*EXTRACTED TEXT:*
- - -

Festival envisions Indigenous resurgence

Attendees at the Ka’tarohkwi Indigenous Arts Festival will see artwork free of restrictions. 

The Isabel Bader Centre for the Performing Arts is hosting the festival throughout February and March. It’ll feature Indigenous performance artists, films, and musicians, celebrating their work and innovation in Canada.

The festival is being held alongside the Soundings exhibit currently on display at the Agnes Etherington Art Centre. 

“We are excited to share this diverse array of performances by acclaimed Indigenous artists working across theatre, dance, music, film and performance art,” said Soundings curator, Dylan Robinson, in a Queen’s media release. 

The festival, which crosses all disciplines, is an exciting opportunity for the Isabel and the Agnes to work alongside some of the top artists in Canada—as well as to work collaboratively together. 

“Dylan has the most amazing ability to identify, just top artists,” Isabel Director Tricia Baldwin said. “There’s a lot of social justice involved right now with Indigenous arts, but he sees Indigenous arts as a statement of a really diverse community’s cultures. We’ve invested a lot in the world premieres of some of these works.” 

One work that Baldwin is particularly excited about is the “Biidaaban: First Light VR,” by Anishinaabe artist Lisa Jackson and 3D artist Matthew Borrett. The project looks at a radically different future Toronto. In this re-envisioning, the city has been reclaimed by nature and people must consider how they fit into this new landscape. 

For Baldwin, the dystopian tomorrow trope has been flipped on its head to show a better future—a theme throughout the works. 

“We’re actually seeing this really positive, creative statement of who [Indigenous people] are. Rather than, ‘this is the community that went through the residential school system,’ what’s great about this festival is that it’s actually celebrating people’s culture. It’s a very positive celebration, but it’s not holding back any punches when it comes to the past, and past treatment,” Baldwin said. 

Associate Vice-Principal (Indigenous Initiatives and Reconciliation) Kanonhysonne (Janice Hill) thinks that the festival and exhibit offer people a chance to look more honestly at Indigenous cultures in Canada.

- - -

*GIVEN EXERCISE 1:* Count how many lines in the records below contain the word "width", and give only that number.

Records from a data source:
- - -

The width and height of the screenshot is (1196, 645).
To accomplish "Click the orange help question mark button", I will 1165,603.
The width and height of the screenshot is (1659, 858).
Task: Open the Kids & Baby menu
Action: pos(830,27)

- - -

*GIVEN EXERCISE 2:* Name every person mentioned in the article about the Indigenous arts festival.

*TASK RESPONSE 1:* 2

*TASK RESPONSE 2:*
Dylan Robinson
Tricia Baldwin
Lisa Jackson
Matthew Borrett
Kanonhysonne (Janice Hill)